No child is born disliking maths. A positive attitude towards Maths can be taught from an early age. We tell you how.
The idea that Maths is a difficult or stressful subject is adopted as children make their way through school and often can be a direct result of their parent’s experience with the subject. Research has shown that parents' attitudes toward Maths have a direct impact on their children's attitudes. Children whose parents show an interest and enthusiasm for Mathematics around the home will be more likely to develop that enthusiasm themselves, even if the parent was not necessarily “good” at Maths in school.
Myths like: only smart kids can to be good at Maths; it isn’t used much in the real world after school; and, my parents were not good at Maths so they don’t expect me to be etcetera, need to be changed. In the midst of such myths, many students see the subject as a chore instead of an invaluable life skill. It is probable that your child will never have to do algebra in the real world. However, she will have to solve complex problems. It is important that kids become “creative problem solvers” who can think critically, creatively and mathematically.
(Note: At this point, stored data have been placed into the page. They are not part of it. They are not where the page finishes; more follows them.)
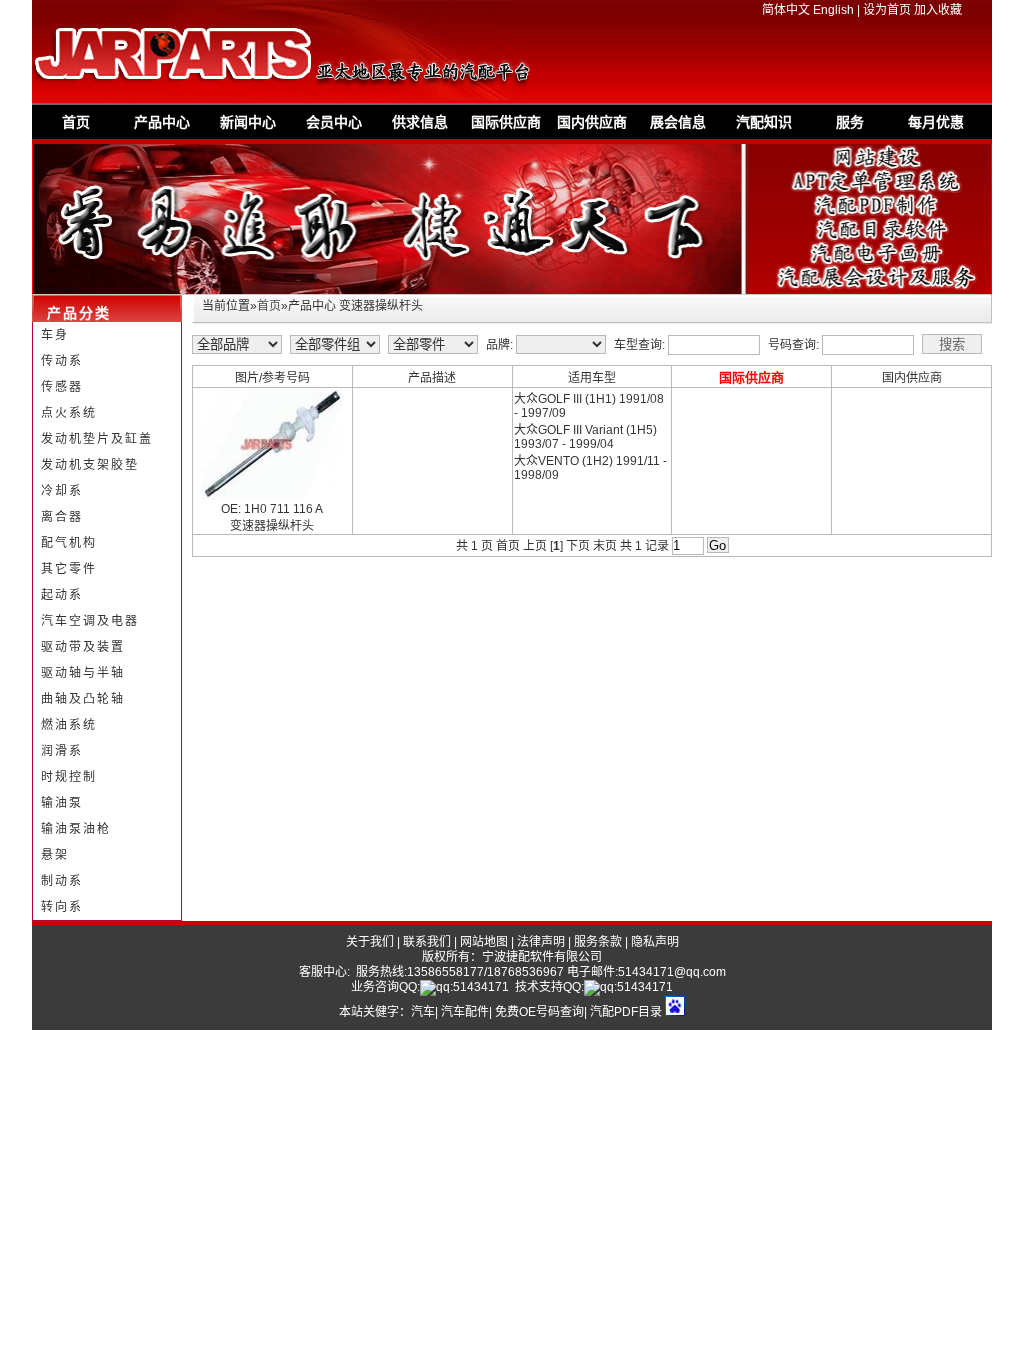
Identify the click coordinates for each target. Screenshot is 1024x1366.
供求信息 (420, 122)
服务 (850, 122)
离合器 (62, 517)
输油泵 (62, 803)
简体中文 (786, 10)
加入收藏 (938, 10)
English (833, 10)
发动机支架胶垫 (90, 465)
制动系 (62, 881)
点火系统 (69, 413)
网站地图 (484, 942)
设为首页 (887, 10)
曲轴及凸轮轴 (83, 699)
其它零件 (69, 569)
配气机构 (69, 543)
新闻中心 (248, 122)
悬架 (55, 855)
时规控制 (69, 777)
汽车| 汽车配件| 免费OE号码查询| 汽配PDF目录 (536, 1012)
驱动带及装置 (83, 647)
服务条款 (598, 942)
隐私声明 (655, 942)
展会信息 (678, 122)
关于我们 (370, 942)
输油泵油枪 (76, 829)
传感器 (62, 387)
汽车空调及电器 (90, 621)
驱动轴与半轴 (83, 673)
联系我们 (427, 942)
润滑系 (62, 751)
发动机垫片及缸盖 (97, 439)
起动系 (62, 595)
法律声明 (541, 942)
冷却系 (62, 491)
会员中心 (334, 122)
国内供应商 (592, 122)
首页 (76, 122)
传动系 (62, 361)
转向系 (62, 907)
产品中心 (162, 122)
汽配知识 (764, 122)
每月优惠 (936, 122)
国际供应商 (506, 122)
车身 (55, 335)
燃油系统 (69, 725)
Teachers also play a big part in keeping students on track and positive. If they are not enthusiastic about teaching the subject or make those “less mathematically inclined” feel insecure, chances are this will translate to the child in all facets of her life. Open communications with your child's Maths teacher can keep you in touch with how well he or she is progressing. Teachers tend to give more attention to students whose parents are more involved. This extra attention is not a matter of treating students unfairly, but when a teacher regularly communicates with one of their student’s parents, as a result, they start spending more time thinking about ways to better meet that student's individual needs.
Teaching something to someone else means you have to think about the best way to express your own understanding. This ultimately strengthens your grasp of the material. As a parent you can take advantage of this by allowing your child to teach to you what they have been taught. Work through the examples together and ask them questions. Let your child be the authority on what they are teaching you.
Our approach is "learning through play”. Maths should be introduced as fun games. “Play maths” with your child from a young age. By learning through play children will have the opportunity to see that maths can be fun and educational at the same time and not scary and difficult.